◆ **Records for the task**
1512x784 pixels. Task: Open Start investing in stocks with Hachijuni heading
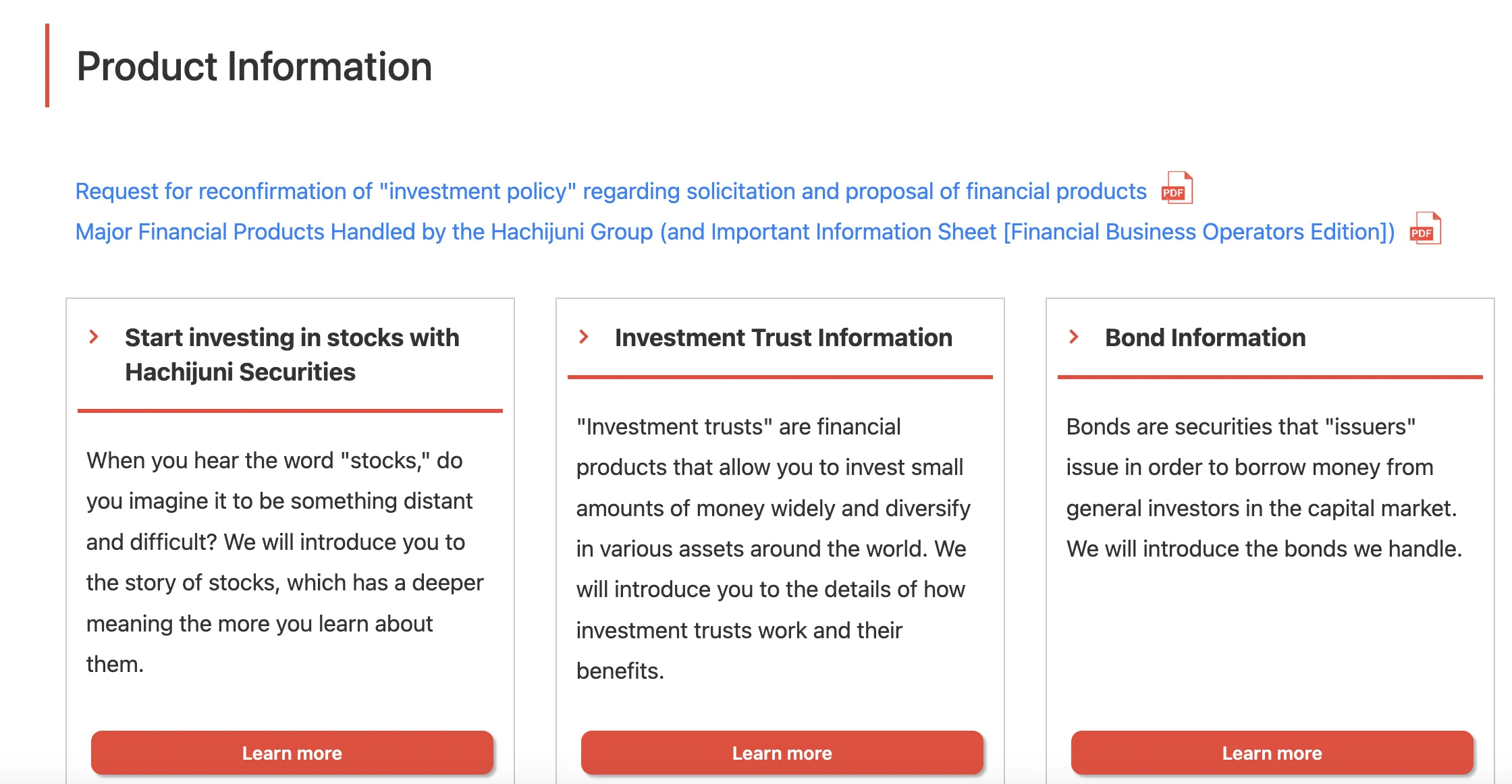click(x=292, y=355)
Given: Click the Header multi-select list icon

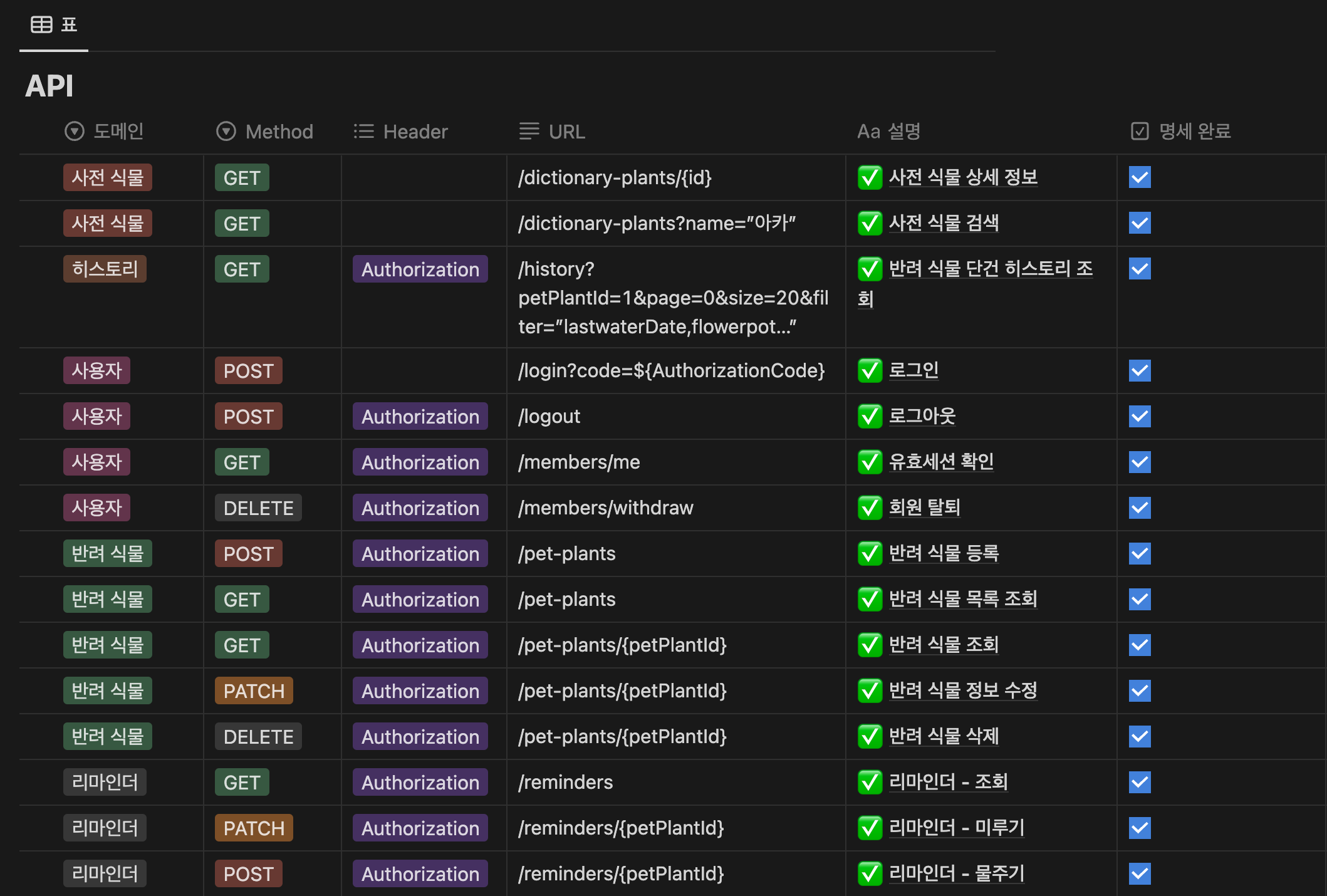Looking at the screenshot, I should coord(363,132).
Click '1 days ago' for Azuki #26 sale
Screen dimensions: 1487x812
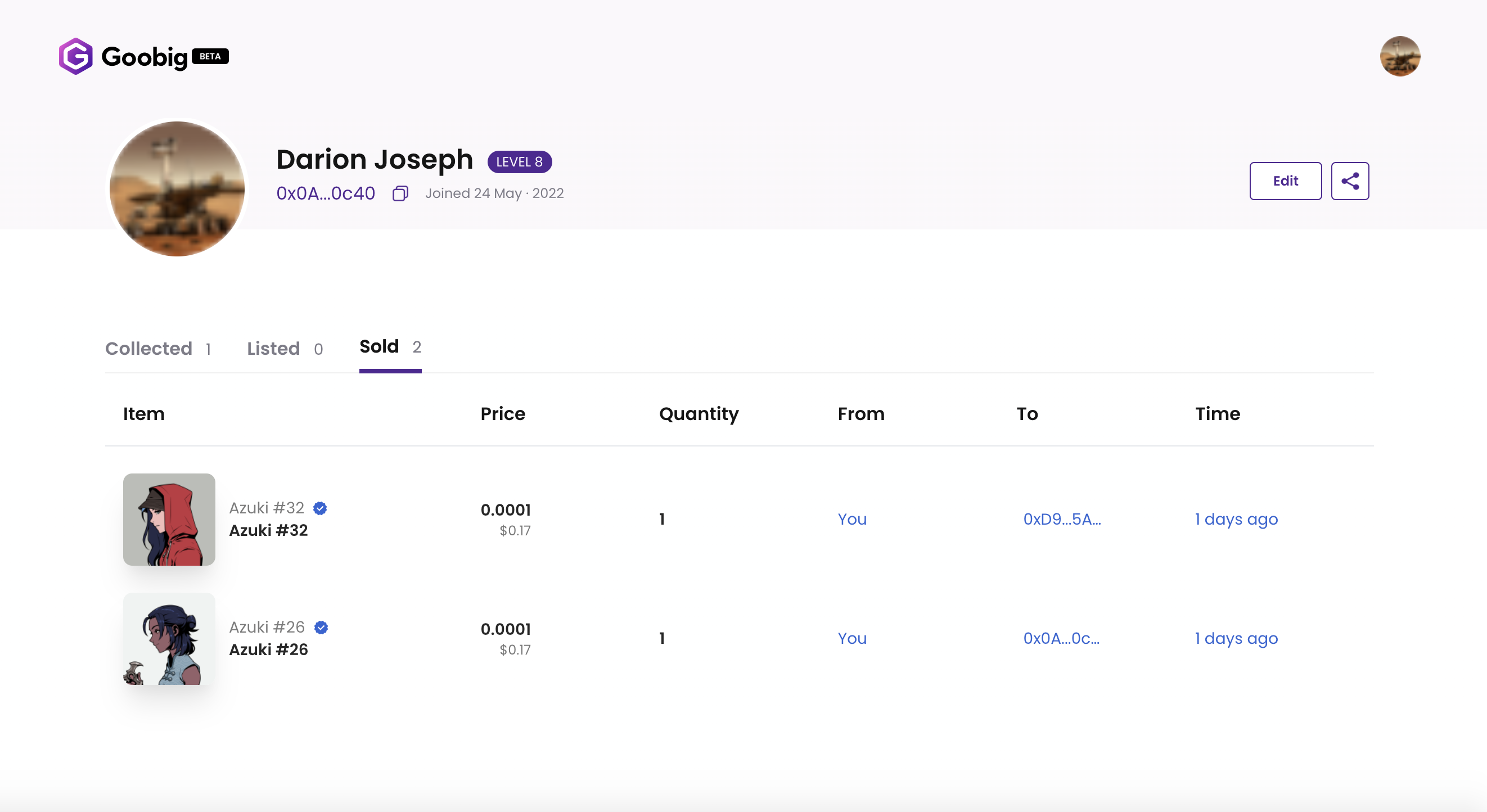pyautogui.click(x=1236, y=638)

◆ **Short problem**
Format the material from the line that contains "Given: Click the" through the end of the material as a JSON list of strings, one string per line, omitting blank lines and the pictures.

◆ **Output below**
[
  "Given: Click the Header multi-select list icon",
  "Looking at the screenshot, I should coord(363,132).",
  "Click '1 days ago' for Azuki #26 sale",
  "Screen dimensions: 1487x812",
  "pyautogui.click(x=1236, y=638)"
]